Dentre
as coisas que mais detesto, duas podem ser destacadas: ingratidão e
pessimismo. Sou incuravelmente grata e otimista e, comemorando quase
dois anos em Lisboa, sinto que devo a Portugal o reconhecimento de
coisas incríveis que existem aqui – embora pareça-me que muitos
nem percebam.
Não
estou dizendo que Portugal seja perfeito. Nenhum lugar é. Nem os
portugueses são, nem os brasileiros, nem os alemães, nem ninguém.
Para olharmos defeitos e pontos negativos basta abrir qualquer
jornal, como fazemos diariamente. Mas acredito que Portugal tenha
certas características nas quais o mundo inteiro deveria
inspirar-se.
Para
começo de conversa, o mundo deveria aprender a cozinhar com os
portugueses. Os franceses aprenderiam que aqueles pratos com porções
minúsculas não alegram ninguém. Os alemães descobririam outros
acompanhamentos além da batata. Os ingleses aprenderiam tudo do
zero. Bacalhau e pastel de nata? Não. Estamos falando de muito mais.

══════

Exercícios propostos ::
**A)** Transcreva, do texto sobre Portugal, o trecho que vai de "Para olharmos defeitos" até "de muito mais.".
**B)** Estas afirmações concordam com o texto sobre Portugal? Responda sim ou não a cada uma, citando exatamente as palavras do texto que decidem: (i) quem escreve está em Lisboa há quase dois anos; (ii) o texto afirma que Portugal é perfeito; (iii) segundo o texto, os alemães descobririam outros acompanhamentos além da batata.

Dados armazenados ::

══════

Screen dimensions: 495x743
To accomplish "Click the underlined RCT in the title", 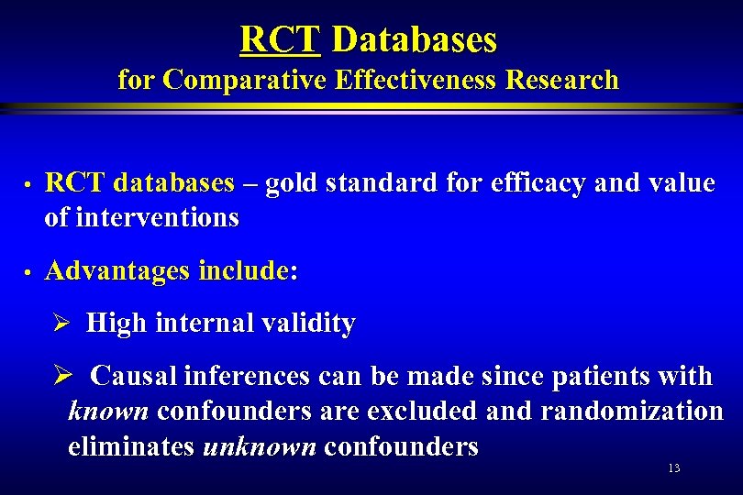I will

══════

Lista de respostas ::
**A)**
Para olharmos defeitos e pontos negativos basta abrir qualquer
jornal, como fazemos diariamente. Mas acredito que Portugal tenha
certas características nas quais o mundo inteiro deveria
inspirar-se.
Para
começo de conversa, o mundo deveria aprender a cozinhar com os
portugueses. Os franceses aprenderiam que aqueles pratos com porções
minúsculas não alegram ninguém. Os alemães descobririam outros
acompanhamentos além da batata. Os ingleses aprenderiam tudo do
zero. Bacalhau e pastel de nata? Não. Estamos falando de muito mais.

**B)**
(i) Sim: "comemorando quase dois anos em Lisboa"
(ii) Não: "Não estou dizendo que Portugal seja perfeito."
(iii) Sim: "Os alemães descobririam outros acompanhamentos além da batata."